CATEGORY: Private Education Matters
CLIENT TYPE: Private Education
DATE: Oct 31, 2025

LCW has four private education consortiums across the State! Consortium members enjoy access to quality training throughout the year, discounts on other LCW products and events, and unlimited, complimentary telephone and email consultation with an LCW private education attorney on matters related to employment and education law questions (including business & facilities questions and student issues!) We’ve outlined a recent consortium call and the provided answer below. Client confidentiality is paramount to us; we change and omit details in the Consortium Call of the Month.

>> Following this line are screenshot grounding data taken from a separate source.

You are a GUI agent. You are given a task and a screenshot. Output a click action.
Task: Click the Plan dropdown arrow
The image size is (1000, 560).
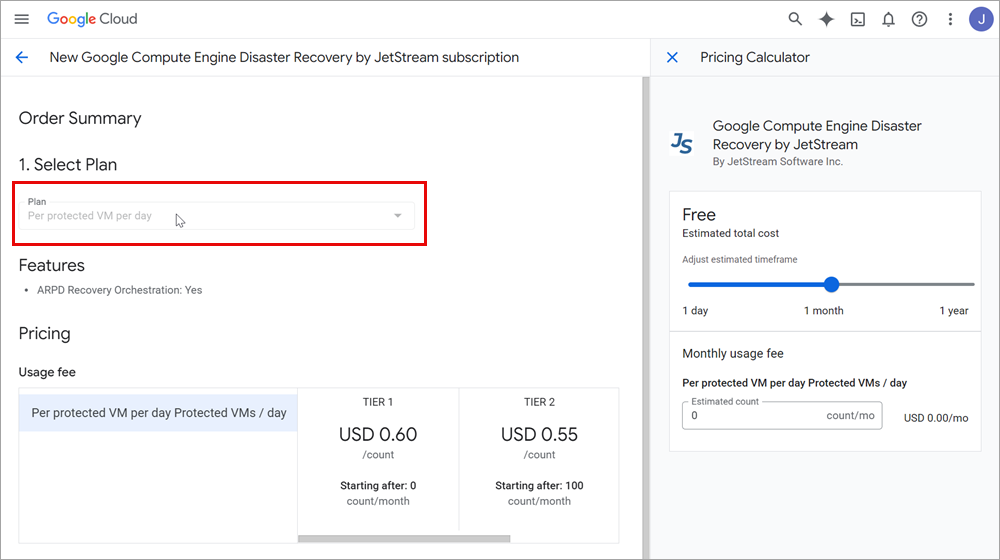coord(397,215)
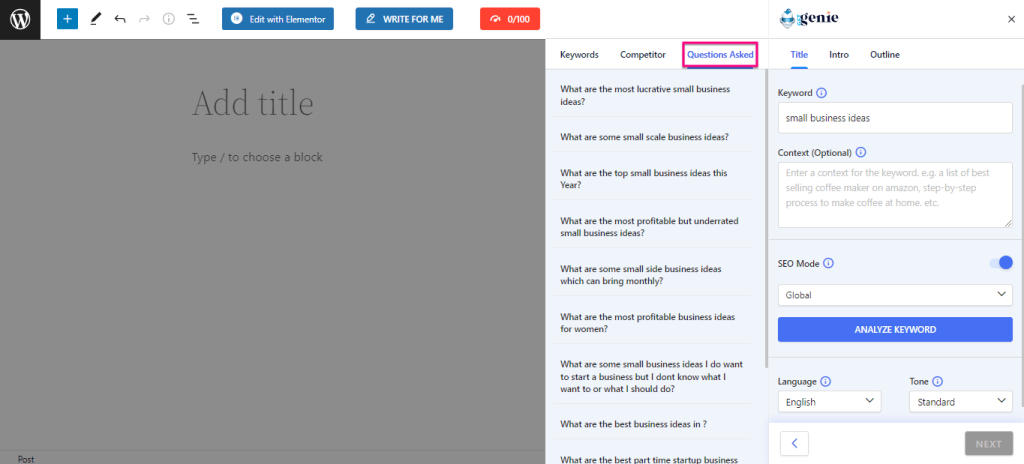1024x464 pixels.
Task: Click the WordPress logo icon
Action: pyautogui.click(x=20, y=19)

Question: A Human Resources Director at a private school reached out to LCW to ask whether tuition remission benefits on aftercare and summer camp fees were considered taxable income.

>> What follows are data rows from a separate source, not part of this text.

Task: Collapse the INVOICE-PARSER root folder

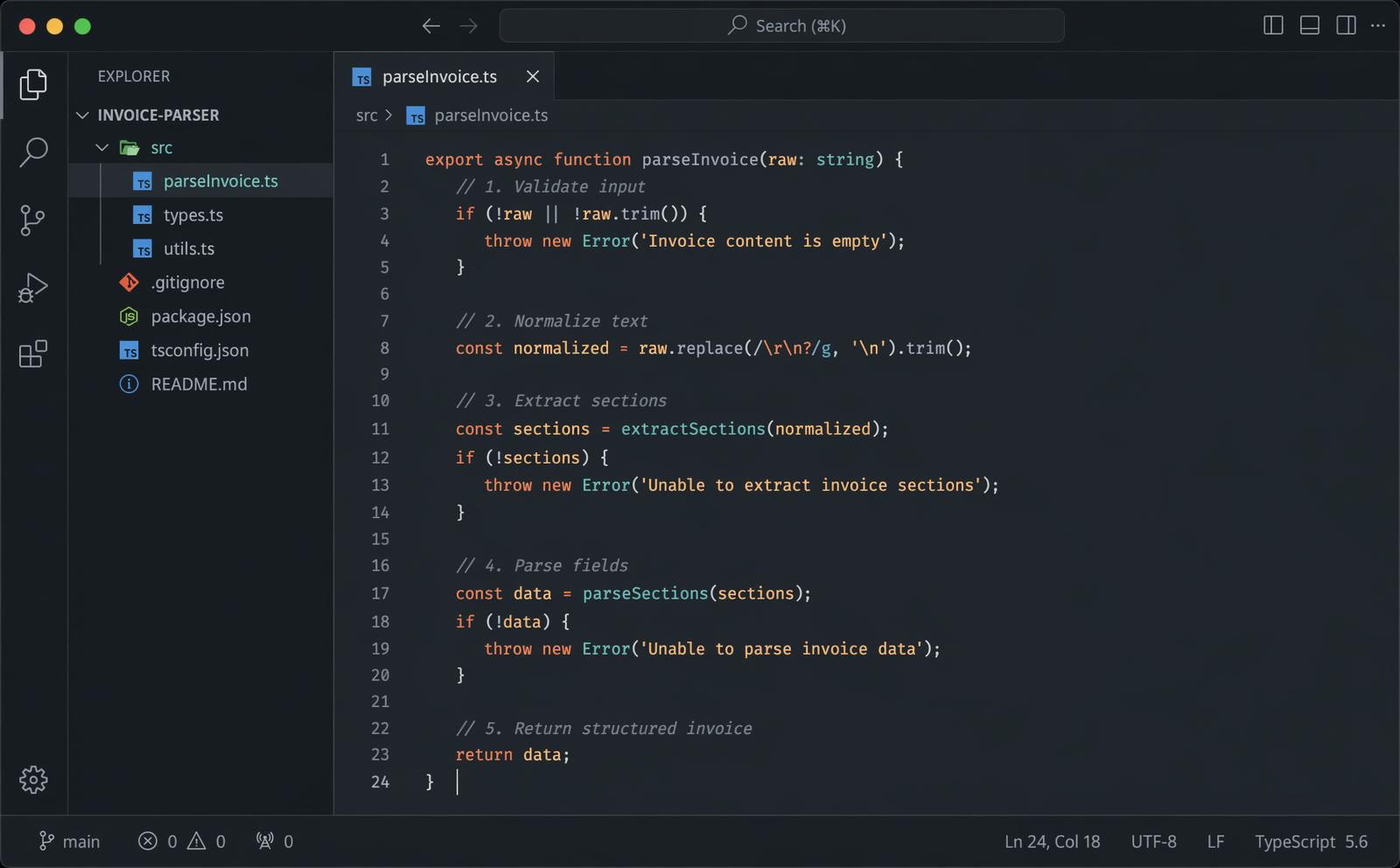Action: (83, 116)
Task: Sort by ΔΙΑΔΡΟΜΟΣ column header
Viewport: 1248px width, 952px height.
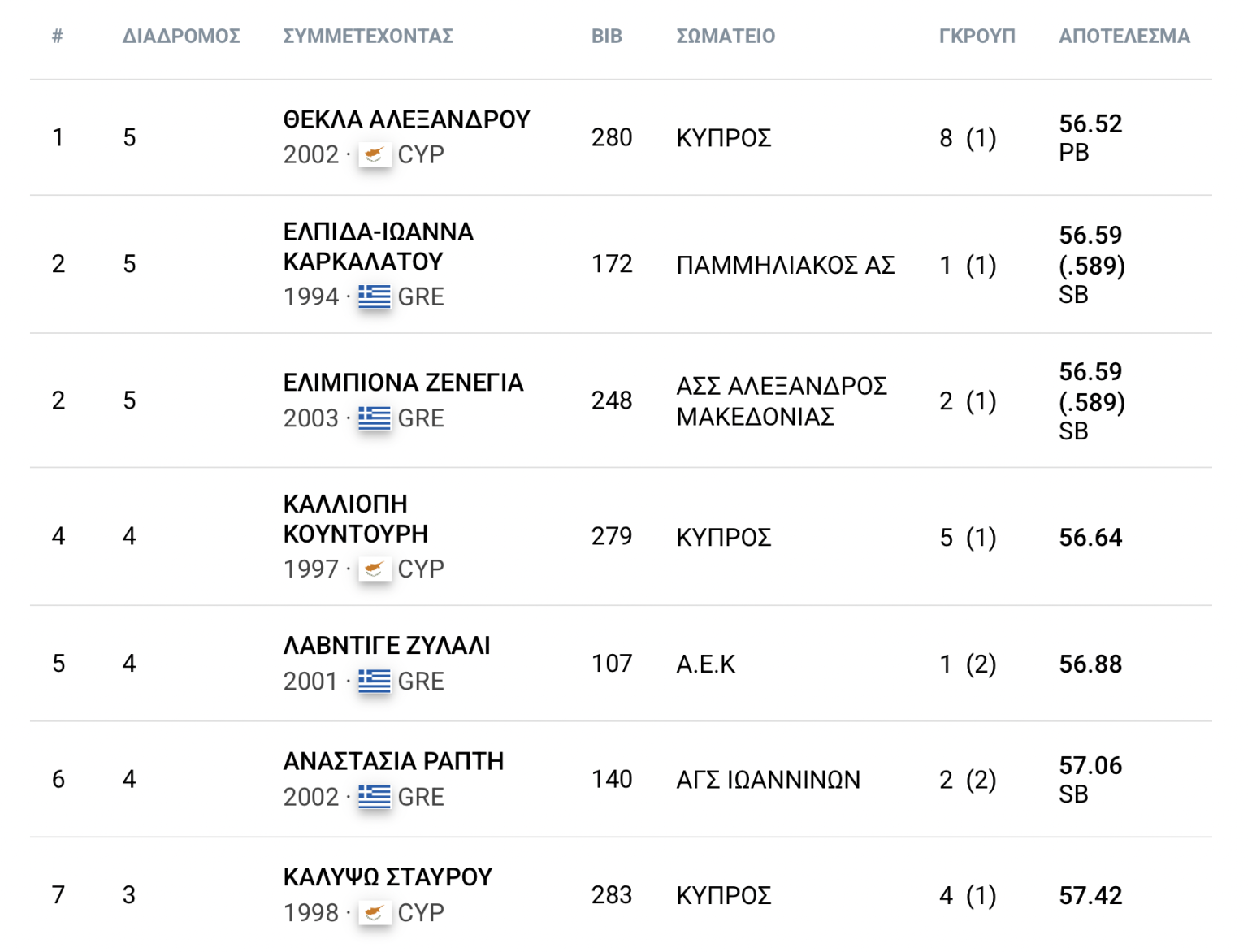Action: [181, 36]
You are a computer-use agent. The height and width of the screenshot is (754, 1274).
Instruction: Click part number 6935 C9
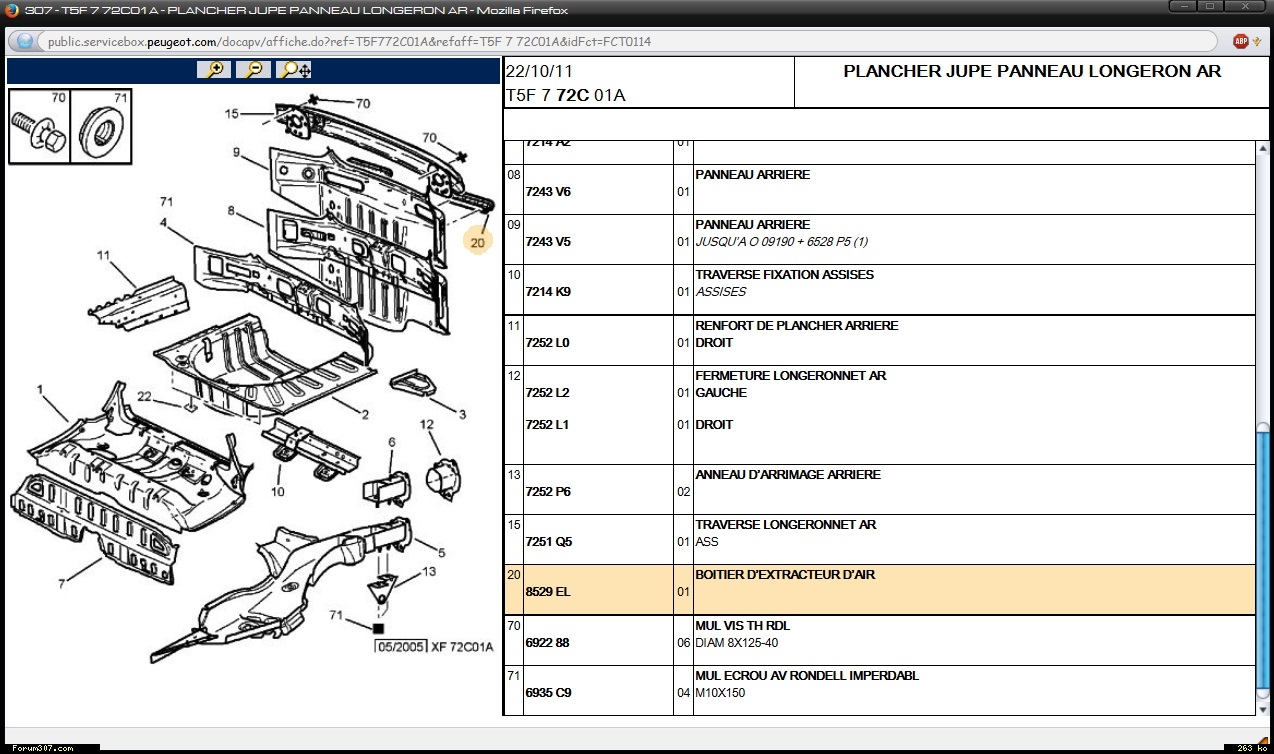[547, 693]
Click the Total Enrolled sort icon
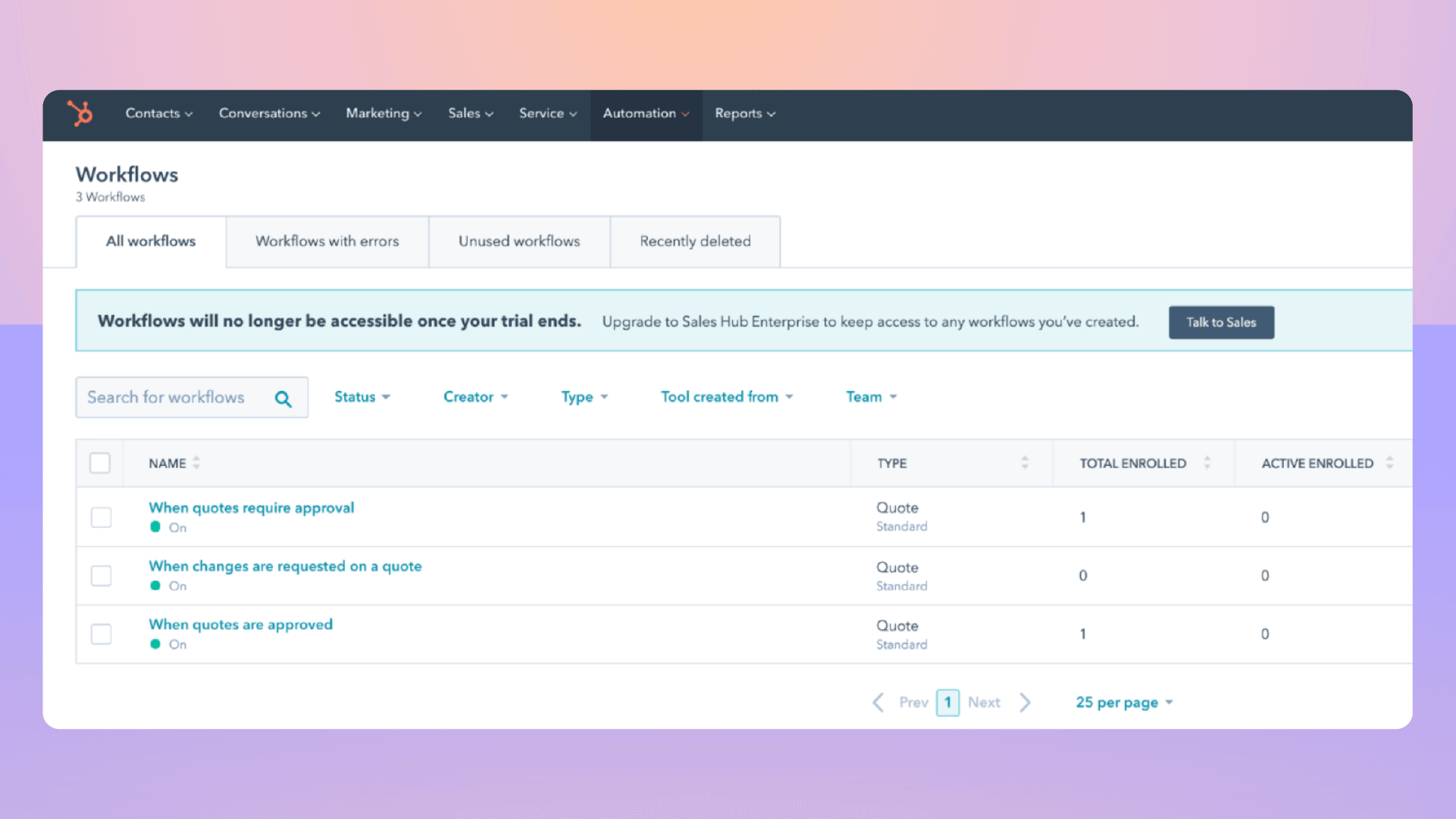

Answer: The LCW attorney advised that tuition remission policies must meet specific parameters under the Internal Revenue Code (IRC) in order to be treated as non-taxable. The IRC uses the term “qualified tuition reduction” to describe a tuition remission benefit.

Under 26 U.S.C. § 117(d), a qualified tuition reduction means the amount of any reduction in tuition provided to an employee of an educational organization described in § 170(b)(1)(A)(ii)—that is, a nonprofit educational institution that maintains a regular faculty, curriculum, and enrolled student body.

A qualified tuition reduction may be excluded from the employee’s gross income if it meets the requirements of § 117(d). In general, this exclusion applies only to tuition for education below the graduate level at the school. The exclusion does not extend to other fees or services such as aftercare programs, extracurricular activities, or summer camps, since those items do not constitute “tuition for education” within the meaning of § 117(d). Accordingly, any remission or discount on aftercare or summer camp fees would be considered taxable income to the employee.

Section 117(d)(3) also provides that, if the tuition reduction is offered to highly compensated employees (as defined in § 414(q)), the benefit is excludable from income only if the tuition reduction plan does not discriminate in favor of highly compensated employees and is available on substantially the same terms to a reasonable group of employees.

The attorney further advised the School to confirm these tax treatment conclusions with its accountant or tax advisor, to ensure proper reporting and withholding on taxable benefits.